Jim is the small-town favorite boxer – apparently not much else goes on in this small town. I believe this takes place in New Zealand, but it could have easily been a small town in the South. He’s training to be a professional boxer because his dad has basically brought him up to be just like himself. There’s a scene in the beginning where it appears to be Jim’s birthday party, but instead of games and cake it’s Jim and his dad play boxing.

Whetu is different from Jim in many ways, but the same in others. He’s more aware of who he is, but he’s stuck in the small town and unable to escape the homophobia that seems to follow him everywhere. He’s also stuck in his head where he doesn’t truly believe he’ll amount to much.

Jim and Whetu make a connection early on, and watching their friendship develop is one of the highlights of the film. You can see that they need each other as two people, but you can also see what they do for each other. They find joy in each other where everyone else creates anger and resentment. They lift each other up in a place where everything else seems to tear them down.

This is where I think this film can connect with people who feel like they’re not in the place they want to be, that they can be or do more but are pushed back into a life they don’t thrive in. When Jim tells Whetu about how he sees him, it’s the moment that their friendship is the most meaningful. I think it’s also where it turns into more.

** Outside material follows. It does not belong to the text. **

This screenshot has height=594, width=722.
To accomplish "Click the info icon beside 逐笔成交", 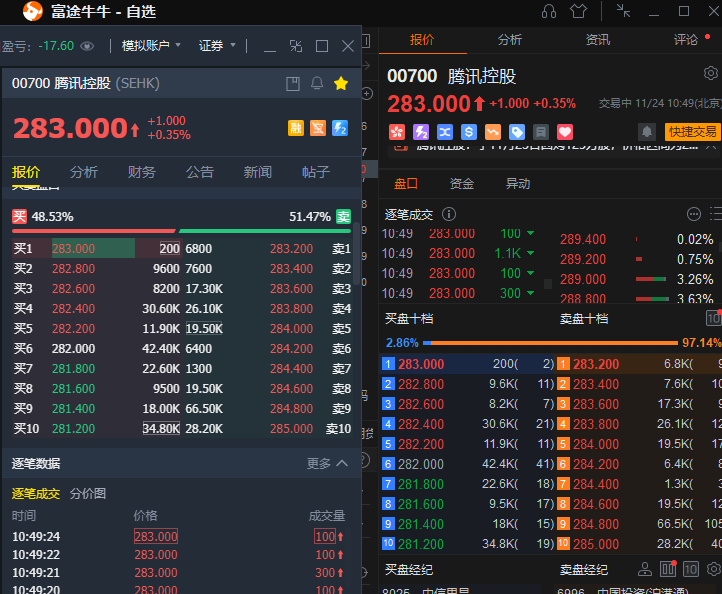I will [449, 214].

I’m glad the film didn’t focus in on Jim’s journey in his sexual orientation. In the beginning we think Jim might be straight – maybe Jim does too. And, maybe he’s not gay but somewhere in-between. Really, who cares? And it doesn’t matter here. The point is that he feels something more for Whetu, yet he doesn’t struggle with it or turn into melodrama because of it. It just is.

Another thing that stuck out to me was the control that existed in both of the main characters’ lives. Expectations and his father and later managers for Jim. Being stuck in the small town being torn down for Whetu. Couple that with being young and not feeling sure of oneself, and that could be a sad story.

One of the interesting moments early in the film was a the juxtaposition of two scenes. First, we have Jim going through his daily routines – boxing, hanging out with his girlfriend, etc. At one point his girlfriend seems to be trying to have sexy time with him, but he claims he has to run. Literally. The next scene, he’s running through the beach. Seemingly relieved to be out of his regular life, he strips down naked as if he is free of everything and continues to run (free).

Jim and Whetu don’t necessarily end up together. I think this makes a point that they are in each other’s lives for a short time, and yet they have a profound influence on each other and the paths they take. It’s these momentary connections with other people that can change the course of our lives. Both show each other that there is more than what they have lived in the small town that “reeks of testosterone,” and they can be more than they are there.

Update: More information from Welby Ings can be found in this interview from RNZ. I enjoyed hearing directly from the creator of this film, and that so much of what he was trying to do really came across in the movie. I especially like what Welby says about how often gay characters are portrayed as very one-dimensional or sanitized, and that he tried to make Jim and Whetu as complicated, flawed people.